• The task:
Could you restate word for word the lines running from the one with "Instruction: Jump to" to the end of the data, both ends included, but without pictures?

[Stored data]
══════════════════════════════
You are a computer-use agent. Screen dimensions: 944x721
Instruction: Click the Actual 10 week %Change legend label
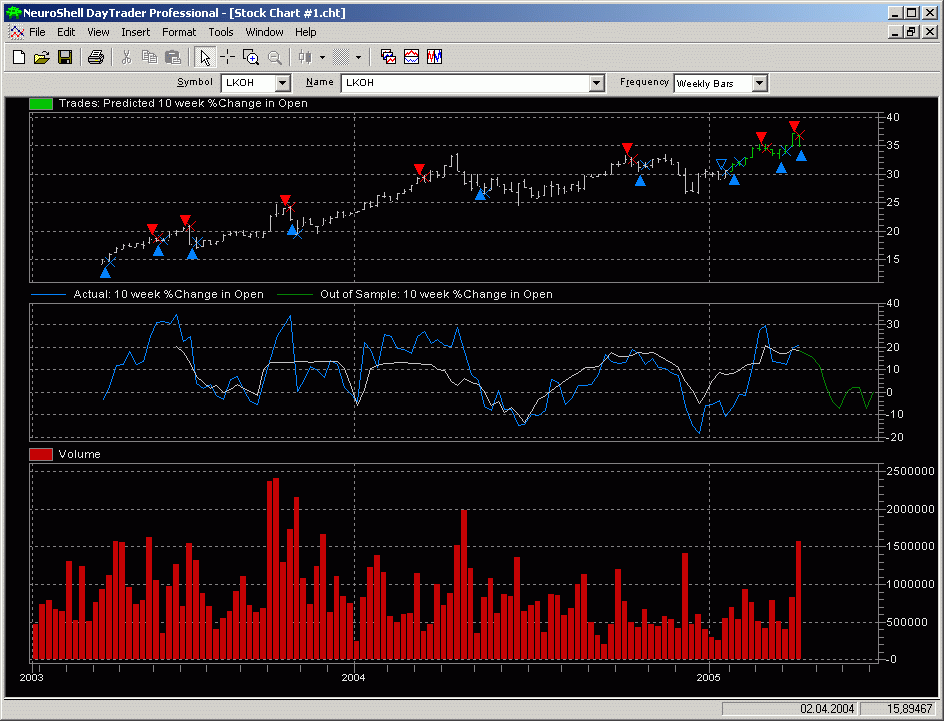(168, 294)
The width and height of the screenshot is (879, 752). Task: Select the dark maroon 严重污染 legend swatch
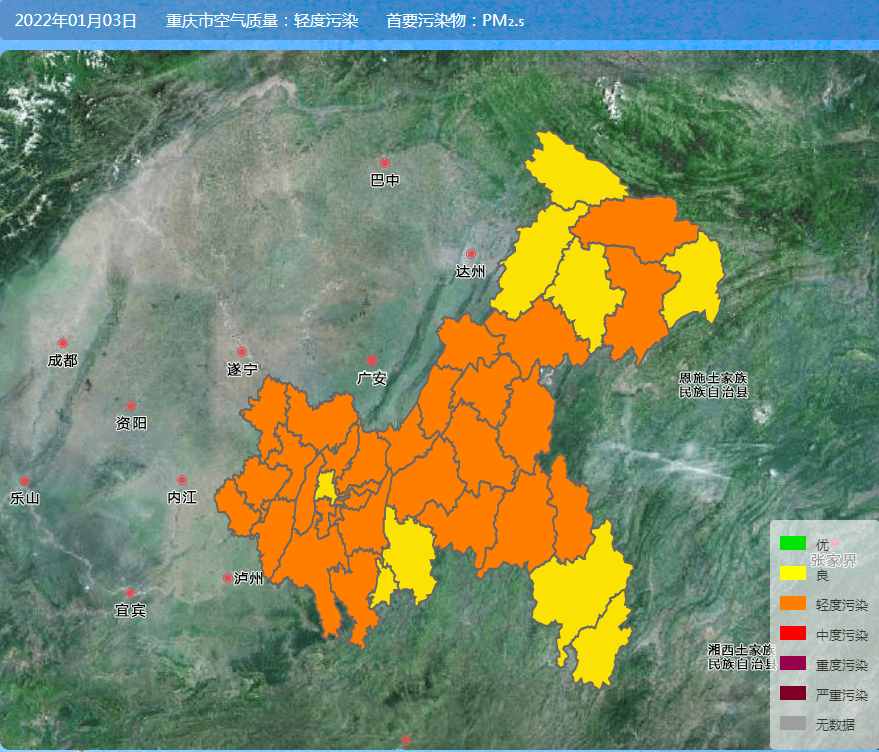(793, 694)
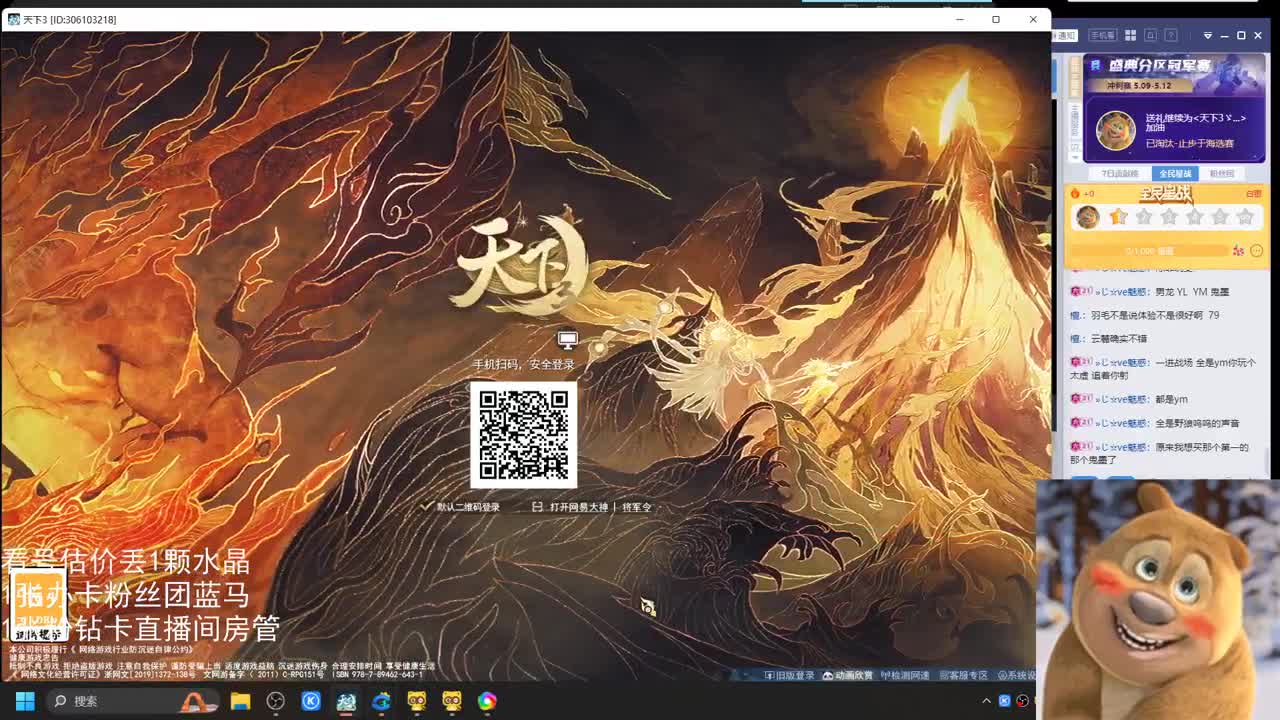Open the 手机看 mobile viewing option
The width and height of the screenshot is (1280, 720).
point(1101,35)
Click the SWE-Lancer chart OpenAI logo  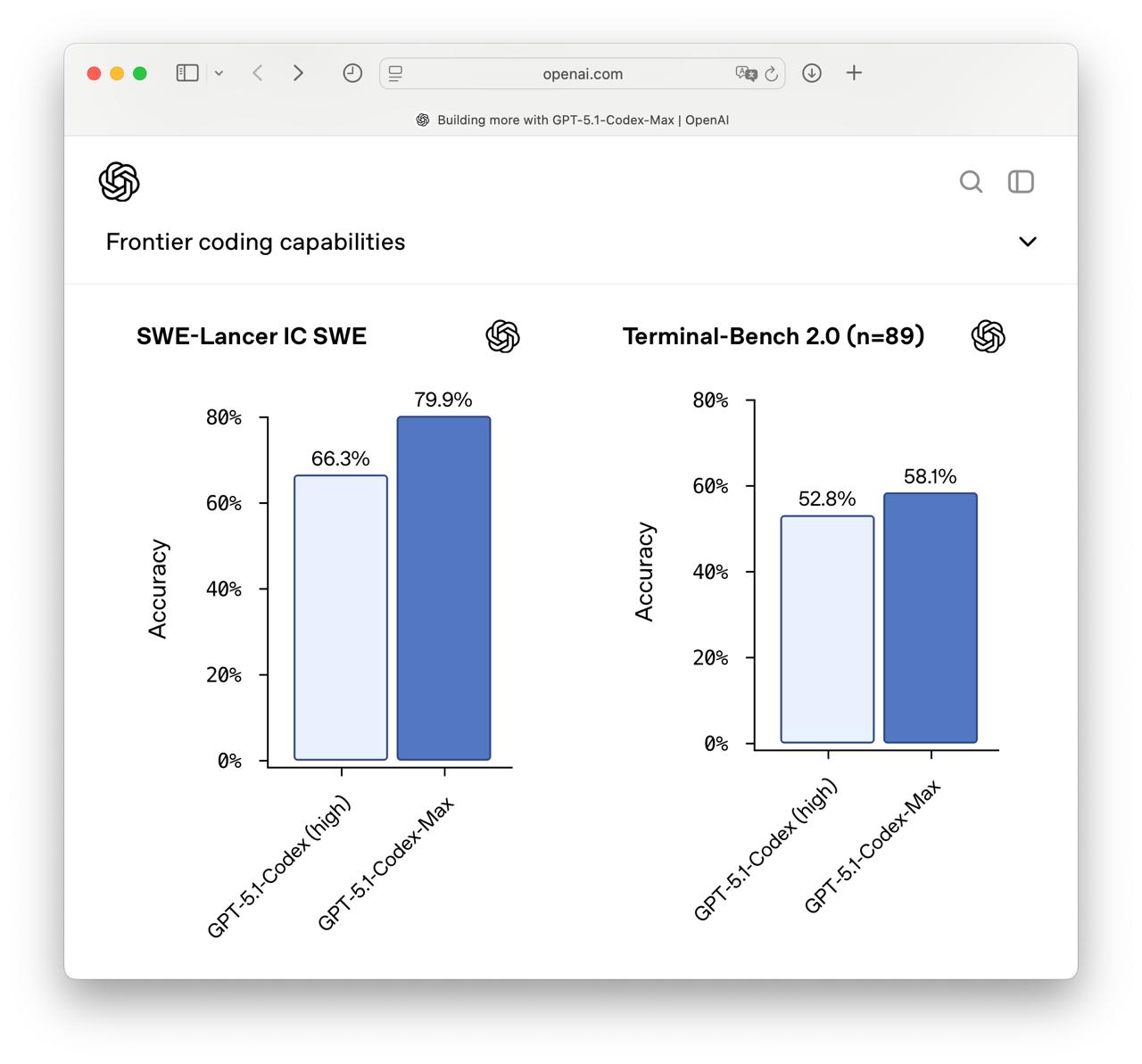click(502, 336)
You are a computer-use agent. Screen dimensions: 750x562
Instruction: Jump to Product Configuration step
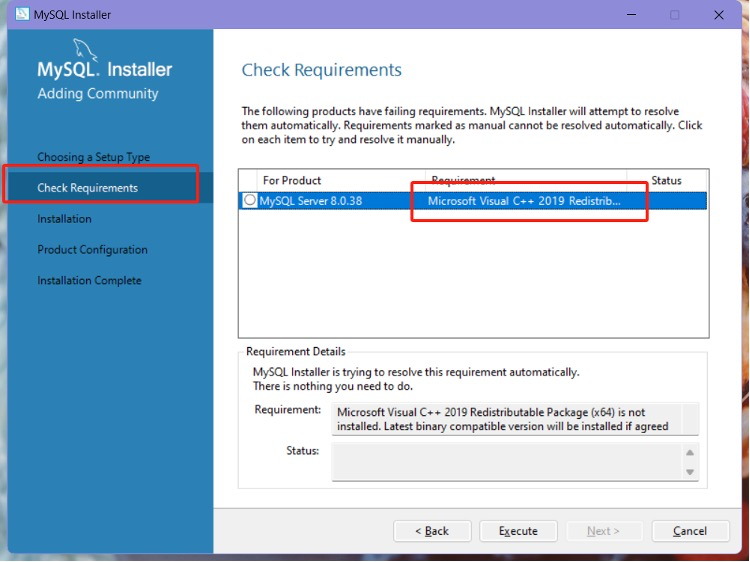(92, 250)
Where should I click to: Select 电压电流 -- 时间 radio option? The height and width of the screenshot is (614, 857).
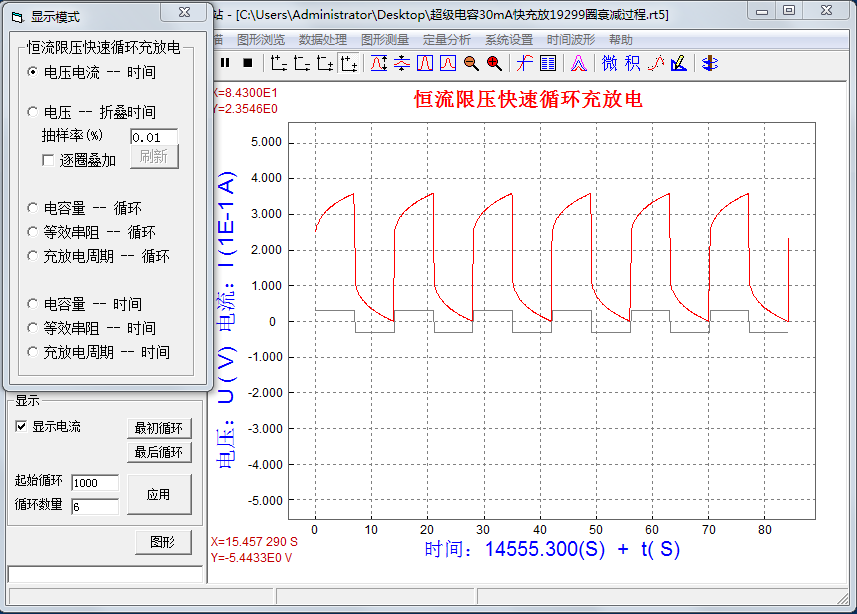(33, 72)
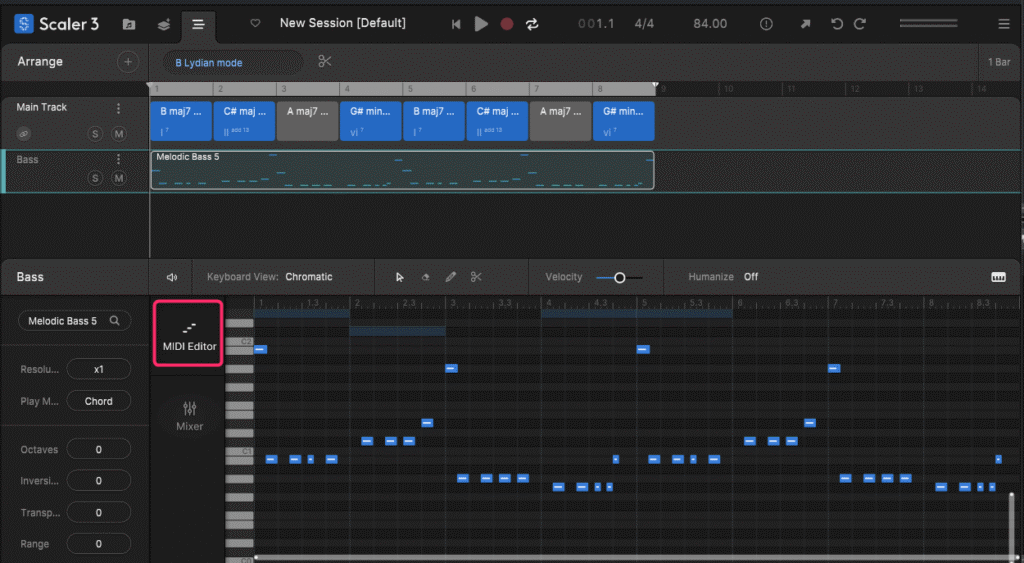Click the Undo arrow icon
This screenshot has width=1024, height=563.
pyautogui.click(x=837, y=24)
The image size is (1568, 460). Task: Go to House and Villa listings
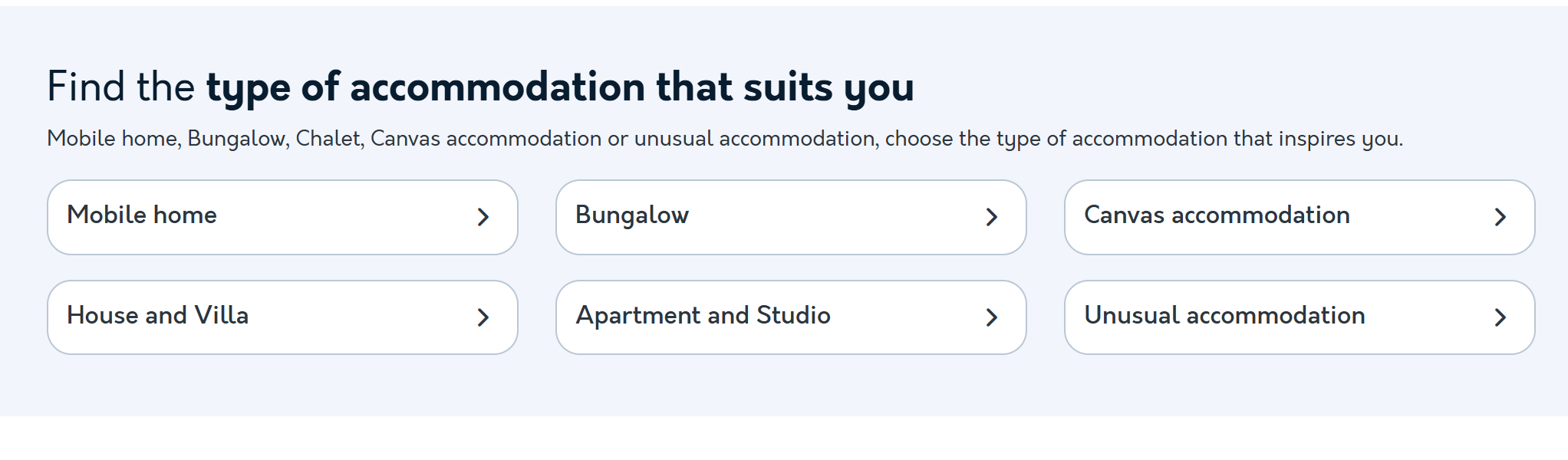point(158,316)
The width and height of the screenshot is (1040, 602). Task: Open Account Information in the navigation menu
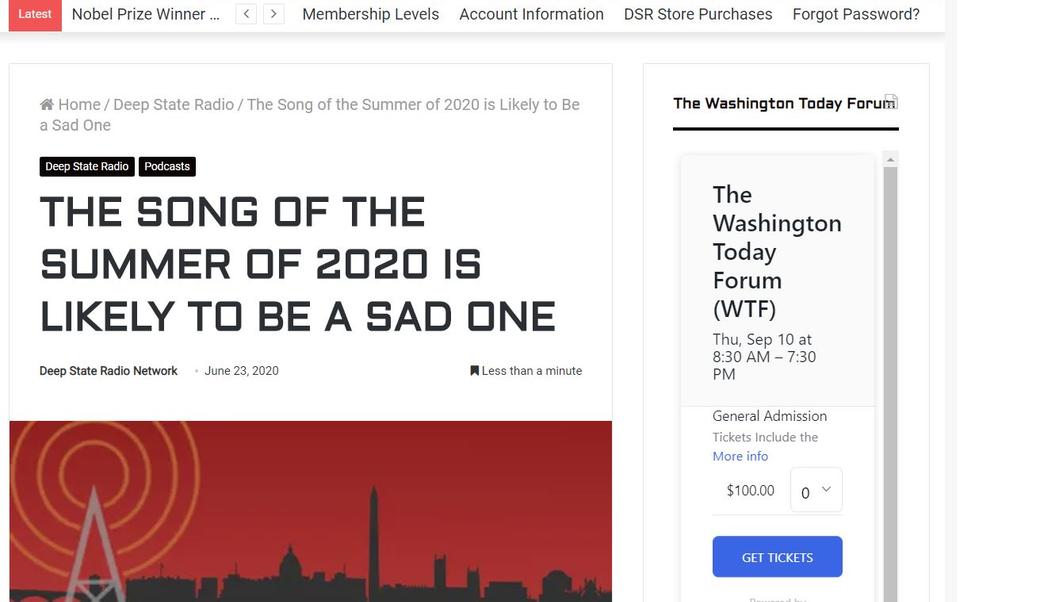531,14
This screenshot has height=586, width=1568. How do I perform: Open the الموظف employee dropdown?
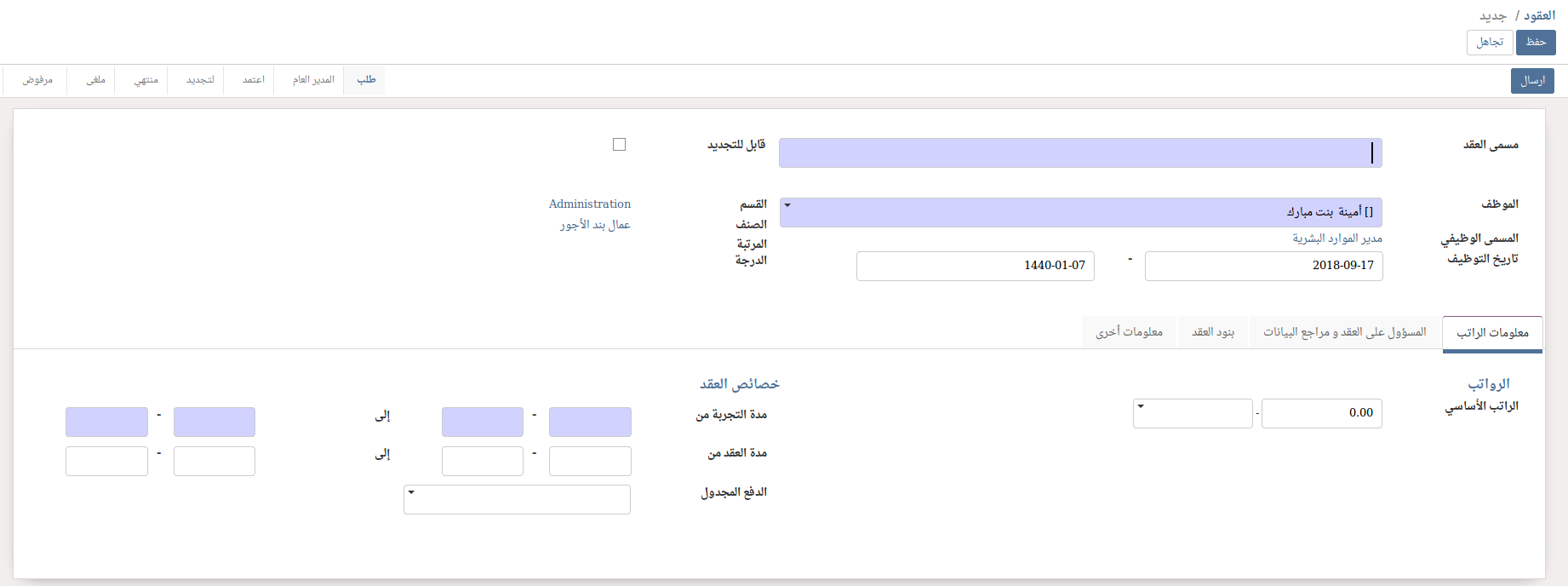tap(1079, 212)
══════════════════════════════
• Output:
Instruction: Jump to Product Configuration step
(92, 250)
Where should I click to: Select 电压电流 -- 时间 radio option? The height and width of the screenshot is (614, 857).
(33, 72)
Click the Undo arrow icon
This screenshot has width=1024, height=563.
pyautogui.click(x=837, y=24)
The image size is (1568, 460). Task: Go to House and Villa listings
point(158,316)
The width and height of the screenshot is (1040, 602). Task: Open Account Information in the navigation menu
531,14
This screenshot has height=586, width=1568. How do I perform: Open the الموظف employee dropdown?
tap(1079, 212)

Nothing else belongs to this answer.